Saved entries
_ _ _ _ _ _ _
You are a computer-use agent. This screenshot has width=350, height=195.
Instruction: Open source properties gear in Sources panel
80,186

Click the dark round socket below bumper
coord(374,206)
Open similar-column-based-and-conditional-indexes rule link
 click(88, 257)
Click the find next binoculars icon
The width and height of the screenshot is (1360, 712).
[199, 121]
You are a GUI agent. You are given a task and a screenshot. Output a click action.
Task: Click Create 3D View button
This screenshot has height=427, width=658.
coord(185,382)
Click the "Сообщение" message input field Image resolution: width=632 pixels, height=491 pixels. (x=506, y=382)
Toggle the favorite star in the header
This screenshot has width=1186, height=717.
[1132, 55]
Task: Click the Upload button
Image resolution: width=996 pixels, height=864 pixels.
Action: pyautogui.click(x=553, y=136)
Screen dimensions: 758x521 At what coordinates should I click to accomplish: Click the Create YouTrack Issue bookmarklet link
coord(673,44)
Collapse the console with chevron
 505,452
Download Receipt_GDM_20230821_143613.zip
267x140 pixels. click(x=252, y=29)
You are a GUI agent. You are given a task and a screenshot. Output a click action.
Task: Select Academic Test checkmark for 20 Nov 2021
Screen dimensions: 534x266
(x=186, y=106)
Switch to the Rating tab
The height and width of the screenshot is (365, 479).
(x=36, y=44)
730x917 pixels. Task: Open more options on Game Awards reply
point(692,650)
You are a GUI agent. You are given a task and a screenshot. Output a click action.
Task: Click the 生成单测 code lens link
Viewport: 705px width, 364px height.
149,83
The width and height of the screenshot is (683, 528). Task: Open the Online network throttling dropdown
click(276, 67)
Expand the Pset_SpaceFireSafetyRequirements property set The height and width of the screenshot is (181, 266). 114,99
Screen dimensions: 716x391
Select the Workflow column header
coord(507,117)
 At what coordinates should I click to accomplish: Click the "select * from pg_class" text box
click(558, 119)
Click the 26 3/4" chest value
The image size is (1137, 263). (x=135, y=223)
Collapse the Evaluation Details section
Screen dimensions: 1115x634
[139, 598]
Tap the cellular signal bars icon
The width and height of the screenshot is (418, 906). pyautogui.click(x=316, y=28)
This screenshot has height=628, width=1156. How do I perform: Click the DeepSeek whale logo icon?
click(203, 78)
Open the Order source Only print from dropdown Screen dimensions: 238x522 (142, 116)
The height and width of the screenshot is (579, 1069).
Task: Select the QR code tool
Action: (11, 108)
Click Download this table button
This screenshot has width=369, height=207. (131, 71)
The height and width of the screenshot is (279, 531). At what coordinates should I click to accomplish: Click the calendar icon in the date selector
_ _ _ _ _ _ _
■ **CHALLENGE**: Return every line of the records that contains the word "should".

■ **ANSWER FOR THE TASK**:
Screen dimensions: 758x521 At what coordinates should I click to accomplish: Click the Create YouTrack Issue bookmarklet link
 At what coordinates should I click to accomplish: Click the "select * from pg_class" text box
The height and width of the screenshot is (279, 531). At what coordinates should I click to accomplish: Click the calendar icon in the date selector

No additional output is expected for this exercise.